The figure of the curator, embodied in the figure of Harald Szeemann, bursts onto the scene, breaking with the post- Enlightenment model since the late 1960s: he replaces chronology with curatorial narrative and privileges discursive and affective dimensions. This reactivates the logic of the cabinet and fosters a visual dialogue between works separated in time, questioning historical linearity. The curator disputes the artist’s authorship of the exhibition, imposing a model that lasts until the end of the 20th century. With the rise of decolonial discourses, the figure of the curator mutates into that of the prescriber, reintroducing the historical from a critical perspective and shifting the focus from hegemonic centres to discursive peripheries. At the same time, the museum of contemporary art—which emerged in the 1970s with the promise of promoting creation—reproduces the same structures of authority, now reinforced by spectacular architecture that turns the museum into a work of art in itself, disputing the symbolic value of the pieces and exercising control over what can and cannot happen inside.

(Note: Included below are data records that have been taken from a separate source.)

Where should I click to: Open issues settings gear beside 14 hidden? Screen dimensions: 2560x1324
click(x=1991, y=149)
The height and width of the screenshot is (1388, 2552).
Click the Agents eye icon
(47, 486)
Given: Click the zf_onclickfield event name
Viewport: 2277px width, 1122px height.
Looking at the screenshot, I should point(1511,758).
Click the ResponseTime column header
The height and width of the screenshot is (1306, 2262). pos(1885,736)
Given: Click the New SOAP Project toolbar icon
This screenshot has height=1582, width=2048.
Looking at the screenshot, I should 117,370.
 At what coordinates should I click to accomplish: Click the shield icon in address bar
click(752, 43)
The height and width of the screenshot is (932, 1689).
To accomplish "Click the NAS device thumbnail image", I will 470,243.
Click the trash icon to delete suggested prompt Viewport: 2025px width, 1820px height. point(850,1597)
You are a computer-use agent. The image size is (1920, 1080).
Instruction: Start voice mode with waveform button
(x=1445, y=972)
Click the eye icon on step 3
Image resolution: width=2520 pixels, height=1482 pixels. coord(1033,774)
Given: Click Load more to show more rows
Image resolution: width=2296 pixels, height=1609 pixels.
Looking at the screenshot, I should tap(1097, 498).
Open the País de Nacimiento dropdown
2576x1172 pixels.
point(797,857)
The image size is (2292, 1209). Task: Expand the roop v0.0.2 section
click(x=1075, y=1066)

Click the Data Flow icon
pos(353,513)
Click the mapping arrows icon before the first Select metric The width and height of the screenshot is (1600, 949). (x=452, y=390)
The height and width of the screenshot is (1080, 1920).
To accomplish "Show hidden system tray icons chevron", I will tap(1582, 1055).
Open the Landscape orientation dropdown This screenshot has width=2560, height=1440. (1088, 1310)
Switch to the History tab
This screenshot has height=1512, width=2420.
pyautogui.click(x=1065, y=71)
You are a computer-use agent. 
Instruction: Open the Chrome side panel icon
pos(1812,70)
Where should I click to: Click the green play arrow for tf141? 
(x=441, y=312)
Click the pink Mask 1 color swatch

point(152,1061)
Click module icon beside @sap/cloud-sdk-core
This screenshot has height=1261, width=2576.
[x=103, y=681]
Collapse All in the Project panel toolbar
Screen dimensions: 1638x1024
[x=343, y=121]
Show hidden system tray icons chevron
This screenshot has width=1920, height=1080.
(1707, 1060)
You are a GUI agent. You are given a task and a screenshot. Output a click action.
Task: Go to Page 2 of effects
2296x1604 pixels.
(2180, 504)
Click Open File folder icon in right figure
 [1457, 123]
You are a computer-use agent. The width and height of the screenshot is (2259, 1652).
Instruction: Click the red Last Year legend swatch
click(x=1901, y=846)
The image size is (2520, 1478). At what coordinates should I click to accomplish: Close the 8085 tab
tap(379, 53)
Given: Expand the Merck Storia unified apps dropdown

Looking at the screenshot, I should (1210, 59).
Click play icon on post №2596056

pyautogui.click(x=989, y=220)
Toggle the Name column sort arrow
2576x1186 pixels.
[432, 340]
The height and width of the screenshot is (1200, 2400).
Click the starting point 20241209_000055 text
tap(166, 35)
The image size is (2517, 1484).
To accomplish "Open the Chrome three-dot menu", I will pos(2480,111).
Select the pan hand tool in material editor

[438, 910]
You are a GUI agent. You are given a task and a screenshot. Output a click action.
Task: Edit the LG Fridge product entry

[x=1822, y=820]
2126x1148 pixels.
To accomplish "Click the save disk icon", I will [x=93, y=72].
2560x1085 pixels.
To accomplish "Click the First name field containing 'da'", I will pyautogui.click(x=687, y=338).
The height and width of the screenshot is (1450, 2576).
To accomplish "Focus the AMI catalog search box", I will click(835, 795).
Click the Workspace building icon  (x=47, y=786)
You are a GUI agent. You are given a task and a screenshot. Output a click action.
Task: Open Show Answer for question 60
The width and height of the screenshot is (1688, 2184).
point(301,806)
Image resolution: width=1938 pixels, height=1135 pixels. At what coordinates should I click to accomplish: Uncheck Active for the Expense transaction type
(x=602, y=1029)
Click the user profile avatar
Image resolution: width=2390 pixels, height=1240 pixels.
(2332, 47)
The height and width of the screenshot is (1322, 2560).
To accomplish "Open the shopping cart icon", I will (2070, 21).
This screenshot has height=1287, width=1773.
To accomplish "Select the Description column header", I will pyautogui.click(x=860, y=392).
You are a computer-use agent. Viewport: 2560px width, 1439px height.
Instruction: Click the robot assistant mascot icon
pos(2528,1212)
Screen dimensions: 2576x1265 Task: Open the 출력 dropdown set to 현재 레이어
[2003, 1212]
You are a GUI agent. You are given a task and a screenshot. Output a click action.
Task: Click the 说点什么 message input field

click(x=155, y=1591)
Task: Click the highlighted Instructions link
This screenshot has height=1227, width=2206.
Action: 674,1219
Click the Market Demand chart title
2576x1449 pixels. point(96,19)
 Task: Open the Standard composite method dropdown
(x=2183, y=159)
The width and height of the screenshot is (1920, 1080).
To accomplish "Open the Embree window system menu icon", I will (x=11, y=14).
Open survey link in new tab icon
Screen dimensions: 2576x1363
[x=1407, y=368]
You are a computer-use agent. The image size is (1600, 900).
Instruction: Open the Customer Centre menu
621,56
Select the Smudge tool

This paradox gives rise to a persistent tension between container and content, which is more of an open discussion than a dialogue. In this context, contemporary artistic production often takes an installation-based turn: the works become autonomous worlds that, through exhibition design, are protected from the space that houses them. DISPUTE & PAUSE is situated precisely at this point of friction: the selected artists construct scenographic universes, with structures akin to worldbuilding, which establish a labyrinthine relationship—sometimes in harmony, sometimes in opposition—with the museum. These universes respond to a need for refuge that takes two main forms: on the one hand, escapism through fiction and speculative, intimate glimpses into the past; on the other, a direct confrontation with reality, amplifying traditional aspects or bringing them to a cacophonous saturation point. Thus, this exhibition is configured precisely as a contested space, where the works engage in critical dialogue with the institution that contains them.
DISPUTE & PAUSE is the latest action of Art i Context 2023– 2025, a programme that follows the production processes of a group of young artists from the Valencian context, culminating in a collective exhibition featuring Bella Báguena, Pablo Bolumar, Juan de Dios Morenilla, Marco Henri, Gema Quiles, and Sandra Mar.